§ **What is required**
Reproduce the lines starting with the line containing "Click the 1C logo icon in title bar" and going on through the end of the records, without changing them and leaving out the pictures.

§ **Information supplied**
════════

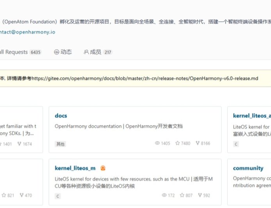Click the star icon beside 7480 on docs
The image size is (271, 208).
178,143
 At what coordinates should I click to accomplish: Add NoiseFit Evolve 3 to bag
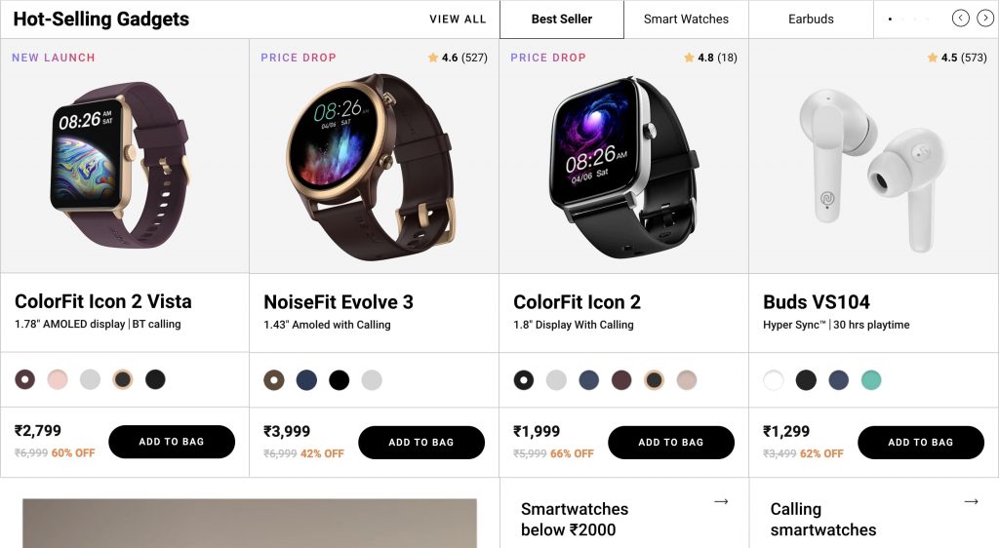click(421, 442)
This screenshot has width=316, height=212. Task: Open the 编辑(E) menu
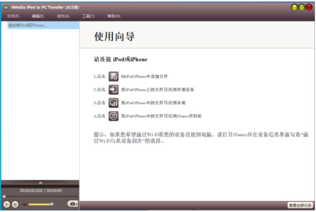(38, 16)
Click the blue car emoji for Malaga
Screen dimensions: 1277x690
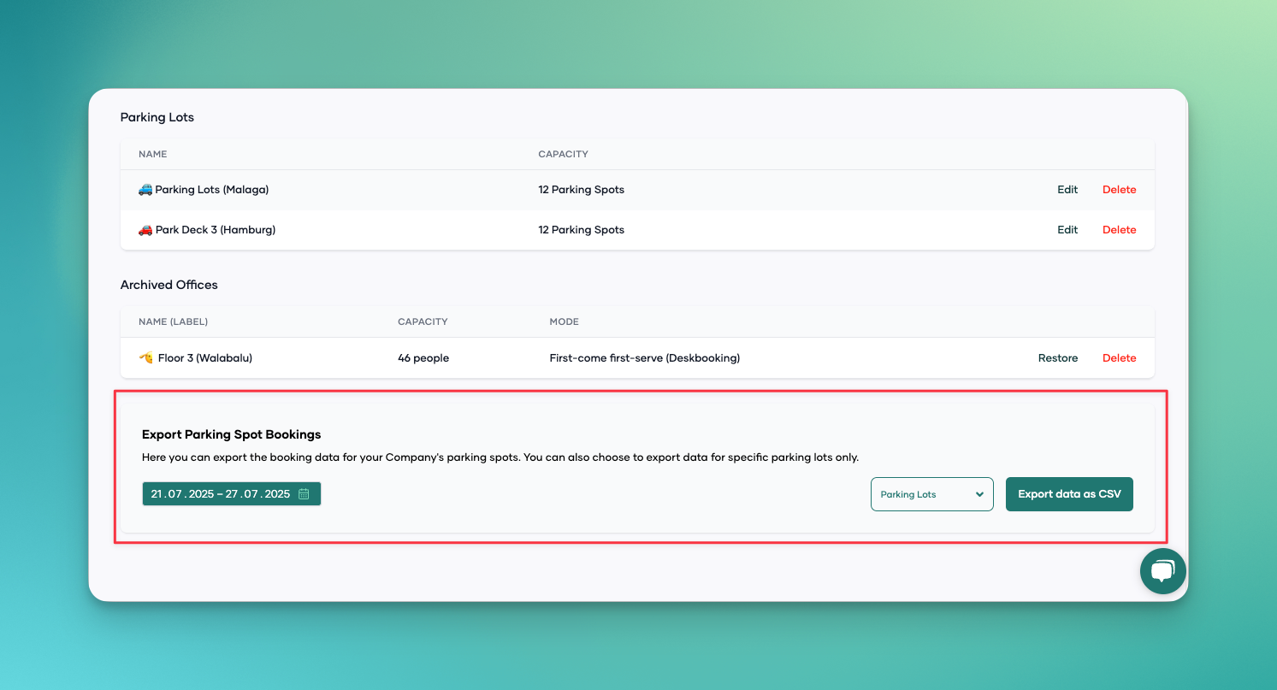[145, 190]
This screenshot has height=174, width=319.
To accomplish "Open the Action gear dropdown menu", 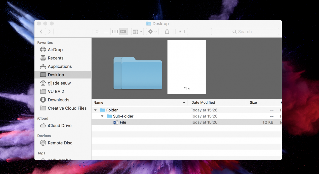I will coord(152,32).
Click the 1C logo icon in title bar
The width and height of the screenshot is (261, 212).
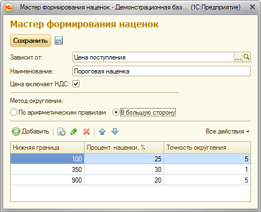click(8, 7)
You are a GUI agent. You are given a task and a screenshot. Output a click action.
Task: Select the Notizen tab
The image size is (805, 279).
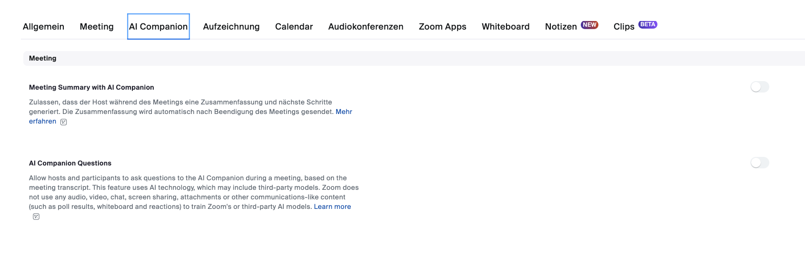tap(561, 27)

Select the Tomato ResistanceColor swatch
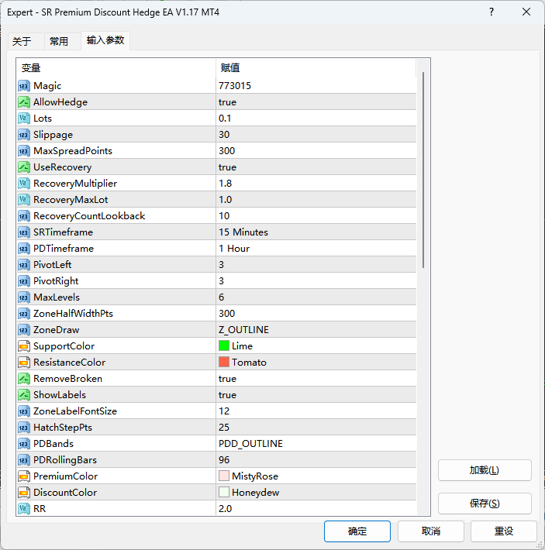tap(225, 363)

════════

§ **Answer to the problem**
Click the 1C logo icon in title bar
The width and height of the screenshot is (261, 212).
click(8, 7)
You are a GUI agent. You are given a task and a screenshot. Output a click action.
Task: Select the Notizen tab
The image size is (805, 279).
tap(561, 27)

Select the Tomato ResistanceColor swatch
tap(225, 363)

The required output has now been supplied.